* INPUT FOR THIS TASK *
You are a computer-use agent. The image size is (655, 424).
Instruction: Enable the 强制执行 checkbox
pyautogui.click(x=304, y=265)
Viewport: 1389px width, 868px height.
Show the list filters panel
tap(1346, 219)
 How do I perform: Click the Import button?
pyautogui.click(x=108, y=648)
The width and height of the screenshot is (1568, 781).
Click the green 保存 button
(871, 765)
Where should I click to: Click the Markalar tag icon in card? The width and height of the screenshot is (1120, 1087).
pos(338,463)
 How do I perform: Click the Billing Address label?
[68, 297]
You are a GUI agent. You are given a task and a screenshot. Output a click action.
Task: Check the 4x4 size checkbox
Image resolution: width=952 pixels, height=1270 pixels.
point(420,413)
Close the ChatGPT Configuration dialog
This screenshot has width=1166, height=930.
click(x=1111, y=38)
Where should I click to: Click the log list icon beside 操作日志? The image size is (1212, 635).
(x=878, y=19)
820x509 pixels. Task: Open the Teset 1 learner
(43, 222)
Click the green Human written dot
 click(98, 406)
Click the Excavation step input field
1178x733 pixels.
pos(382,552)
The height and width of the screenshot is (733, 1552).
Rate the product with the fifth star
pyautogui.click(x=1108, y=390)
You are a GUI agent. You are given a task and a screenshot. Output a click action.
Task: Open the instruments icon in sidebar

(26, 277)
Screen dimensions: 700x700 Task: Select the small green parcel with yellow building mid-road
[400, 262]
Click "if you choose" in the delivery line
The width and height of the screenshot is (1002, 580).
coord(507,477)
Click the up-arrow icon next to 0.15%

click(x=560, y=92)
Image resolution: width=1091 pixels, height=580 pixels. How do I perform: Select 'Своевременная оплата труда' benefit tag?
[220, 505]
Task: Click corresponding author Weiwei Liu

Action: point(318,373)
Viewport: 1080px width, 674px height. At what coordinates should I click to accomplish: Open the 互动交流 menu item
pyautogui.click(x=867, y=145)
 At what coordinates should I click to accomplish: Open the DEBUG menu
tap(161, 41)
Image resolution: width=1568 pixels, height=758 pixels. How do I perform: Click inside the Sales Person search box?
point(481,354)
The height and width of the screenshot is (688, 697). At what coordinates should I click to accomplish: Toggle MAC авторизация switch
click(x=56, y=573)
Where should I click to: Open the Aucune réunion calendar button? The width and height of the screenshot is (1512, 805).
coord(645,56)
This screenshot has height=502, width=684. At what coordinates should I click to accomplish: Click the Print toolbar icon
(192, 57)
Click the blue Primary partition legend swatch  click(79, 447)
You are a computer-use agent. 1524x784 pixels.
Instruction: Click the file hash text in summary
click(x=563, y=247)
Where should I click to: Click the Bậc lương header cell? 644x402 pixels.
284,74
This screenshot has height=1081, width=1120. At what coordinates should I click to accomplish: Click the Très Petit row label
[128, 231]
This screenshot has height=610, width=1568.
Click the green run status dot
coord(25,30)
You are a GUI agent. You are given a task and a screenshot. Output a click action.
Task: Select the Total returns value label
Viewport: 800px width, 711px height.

* PROBLEM TO SOLVE *
Your response must consist of the entries, reproduced exactly.

* YOUR SOLUTION *
You are a computer-use agent. The image size is (655, 424).
Instruction: Enable the 强制执行 checkbox
pyautogui.click(x=304, y=265)
Viewport: 1389px width, 868px height.
Show the list filters panel
tap(1346, 219)
 How do I perform: Click the Import button?
pyautogui.click(x=108, y=648)
The width and height of the screenshot is (1568, 781).
Click the green 保存 button
(871, 765)
Where should I click to: Click the Markalar tag icon in card? The width and height of the screenshot is (1120, 1087).
pos(338,463)
 How do I perform: Click the Billing Address label?
[68, 297]
You are a GUI agent. You are given a task and a screenshot. Output a click action.
Task: Check the 4x4 size checkbox
Image resolution: width=952 pixels, height=1270 pixels.
point(420,413)
Close the ChatGPT Configuration dialog
This screenshot has width=1166, height=930.
click(x=1111, y=38)
Where should I click to: Click the log list icon beside 操作日志? The image size is (1212, 635).
(x=878, y=19)
820x509 pixels. Task: Open the Teset 1 learner
(43, 222)
Click the green Human written dot
 click(98, 406)
Click the Excavation step input field
1178x733 pixels.
pos(382,552)
The height and width of the screenshot is (733, 1552).
Rate the product with the fifth star
pyautogui.click(x=1108, y=390)
You are a GUI agent. You are given a task and a screenshot. Output a click action.
Task: Open the instruments icon in sidebar

(26, 277)
Screen dimensions: 700x700 Task: Select the small green parcel with yellow building mid-road
[400, 262]
Click "if you choose" in the delivery line
The width and height of the screenshot is (1002, 580).
coord(507,477)
Click the up-arrow icon next to 0.15%

click(x=560, y=92)
Image resolution: width=1091 pixels, height=580 pixels. How do I perform: Select 'Своевременная оплата труда' benefit tag?
[220, 505]
Task: Click corresponding author Weiwei Liu

Action: point(318,373)
Viewport: 1080px width, 674px height. At what coordinates should I click to accomplish: Open the 互动交流 menu item
pyautogui.click(x=867, y=145)
 At what coordinates should I click to accomplish: Open the DEBUG menu
tap(161, 41)
Image resolution: width=1568 pixels, height=758 pixels. How do I perform: Click inside the Sales Person search box?
point(481,354)
The height and width of the screenshot is (688, 697). At what coordinates should I click to accomplish: Toggle MAC авторизация switch
click(x=56, y=573)
Where should I click to: Open the Aucune réunion calendar button? The width and height of the screenshot is (1512, 805).
coord(645,56)
This screenshot has height=502, width=684. At what coordinates should I click to accomplish: Click the Print toolbar icon
(192, 57)
Click the blue Primary partition legend swatch  click(79, 447)
You are a computer-use agent. 1524x784 pixels.
Instruction: Click the file hash text in summary
click(x=563, y=247)
Where should I click to: Click the Bậc lương header cell? 644x402 pixels.
284,74
This screenshot has height=1081, width=1120. At what coordinates should I click to accomplish: Click the Très Petit row label
[128, 231]
This screenshot has height=610, width=1568.
Click the green run status dot
coord(25,30)
You are a GUI agent. You are given a task and a screenshot. Output a click action.
Task: Select the Total returns value label
Viewport: 800px width, 711px height.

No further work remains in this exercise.